#### Task prompt
Once you reach the line containing "This screenshot has height=819, width=1456. How" in the data below, restate each line word for word up to and including the one containing "Task: Click the Home".

#### Excerpted records
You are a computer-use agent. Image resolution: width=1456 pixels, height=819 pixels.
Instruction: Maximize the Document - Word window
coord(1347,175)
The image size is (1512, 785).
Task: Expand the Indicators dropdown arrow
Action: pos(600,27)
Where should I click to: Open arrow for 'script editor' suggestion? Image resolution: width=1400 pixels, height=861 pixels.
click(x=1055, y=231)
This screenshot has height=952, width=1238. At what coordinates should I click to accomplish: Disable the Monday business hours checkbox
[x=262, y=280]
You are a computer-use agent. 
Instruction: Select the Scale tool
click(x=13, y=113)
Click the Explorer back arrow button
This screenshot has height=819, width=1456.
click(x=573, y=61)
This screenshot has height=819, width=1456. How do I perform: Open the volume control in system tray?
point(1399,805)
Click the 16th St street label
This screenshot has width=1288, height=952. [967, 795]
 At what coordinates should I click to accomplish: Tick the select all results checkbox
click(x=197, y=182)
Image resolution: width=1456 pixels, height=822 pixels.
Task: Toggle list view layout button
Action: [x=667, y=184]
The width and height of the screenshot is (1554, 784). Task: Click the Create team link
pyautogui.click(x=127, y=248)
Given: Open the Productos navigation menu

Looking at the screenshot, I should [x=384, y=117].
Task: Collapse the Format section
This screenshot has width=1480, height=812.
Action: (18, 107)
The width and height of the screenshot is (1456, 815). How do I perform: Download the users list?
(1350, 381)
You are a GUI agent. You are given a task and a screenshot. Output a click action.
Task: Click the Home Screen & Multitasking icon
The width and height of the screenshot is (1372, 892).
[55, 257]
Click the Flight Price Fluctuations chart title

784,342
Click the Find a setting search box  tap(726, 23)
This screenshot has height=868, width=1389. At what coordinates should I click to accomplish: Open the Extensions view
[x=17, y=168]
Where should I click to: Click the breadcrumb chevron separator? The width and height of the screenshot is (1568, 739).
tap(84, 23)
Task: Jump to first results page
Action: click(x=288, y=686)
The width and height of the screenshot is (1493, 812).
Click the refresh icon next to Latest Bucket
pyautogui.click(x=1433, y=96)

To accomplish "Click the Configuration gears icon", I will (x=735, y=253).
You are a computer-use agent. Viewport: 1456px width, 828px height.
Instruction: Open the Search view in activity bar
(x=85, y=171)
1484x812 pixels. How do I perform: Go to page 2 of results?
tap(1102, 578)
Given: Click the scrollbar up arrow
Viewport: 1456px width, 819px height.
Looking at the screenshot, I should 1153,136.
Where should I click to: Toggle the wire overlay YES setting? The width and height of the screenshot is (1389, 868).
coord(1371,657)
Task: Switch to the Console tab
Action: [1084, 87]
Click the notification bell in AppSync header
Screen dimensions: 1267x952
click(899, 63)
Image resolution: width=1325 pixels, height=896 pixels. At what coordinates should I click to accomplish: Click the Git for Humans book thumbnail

#### Reply to the exercise
This screenshot has height=819, width=1456. How do I perform: Open the volume control in system tray?
point(1399,805)
Click the 16th St street label
This screenshot has width=1288, height=952. [967, 795]
 At what coordinates should I click to accomplish: Tick the select all results checkbox
click(x=197, y=182)
Image resolution: width=1456 pixels, height=822 pixels.
Task: Toggle list view layout button
Action: [x=667, y=184]
The width and height of the screenshot is (1554, 784). Task: Click the Create team link
pyautogui.click(x=127, y=248)
Given: Open the Productos navigation menu

Looking at the screenshot, I should [x=384, y=117].
Task: Collapse the Format section
This screenshot has width=1480, height=812.
Action: (18, 107)
The width and height of the screenshot is (1456, 815). How do I perform: Download the users list?
(1350, 381)
You are a GUI agent. You are given a task and a screenshot. Output a click action.
Task: Click the Home Screen & Multitasking icon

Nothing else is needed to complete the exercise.